最多应用一次交换操作以获得严格增加的序列

Question

I am doing some of these DS&A questions on various sites online for practice and I ran into this one:

Given an array of non-negative integers numbers, you are allowed to choose any number from this array and swap any two digits in it. If after the swap operation the number contains leading zeros, they can be omitted and not considered. Your task is to check whether it is possible to apply the swap operation at most once, so that the elements of the resulting array are strictly increasing.

For some reason this had me stumped at first so I went to the gym and thought about it for a while. Eventually I came back to it and tried again, this time coming up with a solution. Unfortunately the solution I got is sort of hideous and clunky and I get the feeling this is not a good way to solve this problem. It works with the tests I have tried but I really want to find a better solution for this. I feel like I must be missing some basic thing that improve it.

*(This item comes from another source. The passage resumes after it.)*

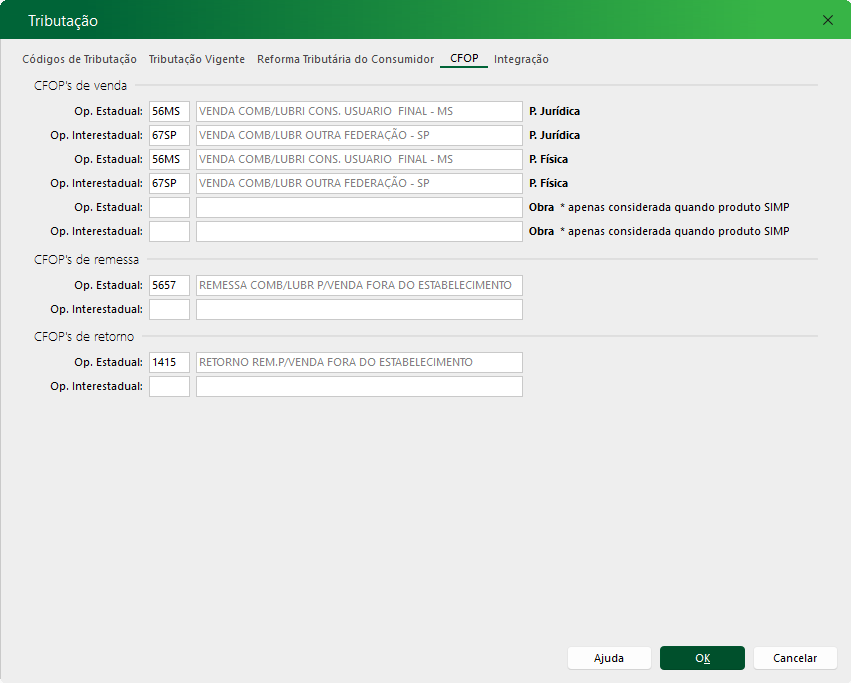
Task: Click the REMESSA COMB/LUBR description field
Action: [x=359, y=285]
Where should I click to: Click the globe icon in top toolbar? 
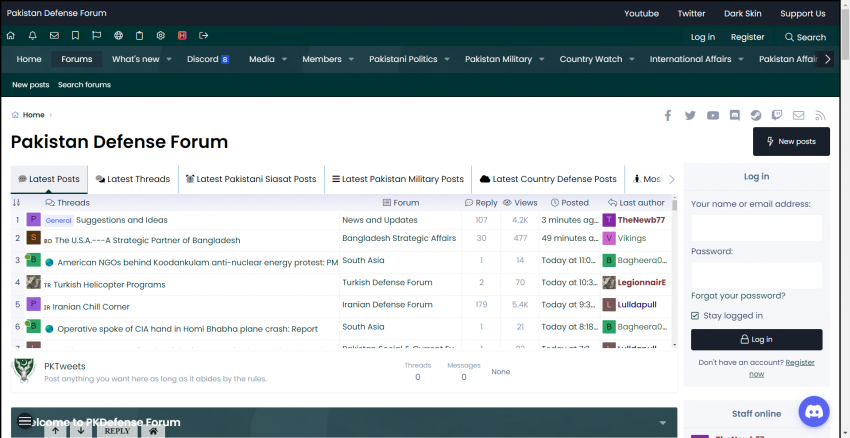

So I am posting my code here hoping for some feedback on it.

def solution(numbers):

    swaps = 0
    index = 0
    for i in range(len(numbers)-1):
        if numbers[i] >= numbers[i+1]:
            swaps+=1
            index=i
    if swaps > 1:
        return False
    elif not swaps:
        return True

    swappedI = swapToSmallest(numbers[index])
    if (index-1 < 0 or numbers[index-1] < swappedI) and numbers[index+1] > swappedI:
        return True
    swappedIPlus1 = swapToSmallest(numbers[index])
    if (index+1 > len(numbers) or numbers[index+1] < swappedIPlus1) and numbers[index-1] < swappedIPlus1:
        return True

    return False
    

def swapToSmallest(num) -> int:
    num = str(num)
    smallIndex = 0
    smallestRight = num[smallIndex]
    for i in range(1, len(num)):
        if num[i] <= smallestRight:
            smallestRight = num[i]
            smallIndex = i

    largeIndex = -1
    largeLeft = num[largeIndex]
    for i in range(len(num)-2, -1, -1):
        if num[i] >= largeLeft:
            largeLeft = num[i]
            largeIndex = i

    res = ""
    for i, v in enumerate(num):
        if i == largeIndex:
            res+=smallestRight
        elif i == smallIndex:
            res+=largeLeft
        else:
            res+=v


    return int(res)

    

#tests            
numbers = [1, 5, 10, 20]
print(solution(numbers))

numbers = [1, 3, 900, 10]
print(solution(numbers))

numbers = [1000, 10, 100]
print(solution(numbers))

numbers = [1, 2, 10, 7]
print(solution(numbers))

numbers = [1, 3, 3, 3]
print(solution(numbers))

numbers = [1000, 10, 9]
print(solution(numbers))

Answer 1

There are definitely far less complicated solutions. For example, this is one I came up with (just taking a shot, I'm sure there's even more optimised solutions):

def flip(i):
    return int(''.join(str(i)[::-1]))


def strict_inc(xs, single_flip_allowed=True):
    for n, (a, b) in enumerate(zip(xs, xs[1:])):
        if a >= b:
            break
    else:
        return True
    # here, n will be the index at which the first problem occurs
    return single_flip_allowed and (
        (
            (n == 0 or xs[n-1] < flip(xs[n]))
            and (n == len(xs) or flip(xs[n]) < xs[n+1])
            and strict_inc(xs[n+1:], False)
        )
        or
        (
            (xs[n] < flip(xs[n+1]))
            and (n+1 == len(xs) or flip(xs[n+1]) < xs[n+2])
            and strict_inc(xs[n+2:], False)
        )
    )

(note that this implements your solution, but not the correct one, keep reading)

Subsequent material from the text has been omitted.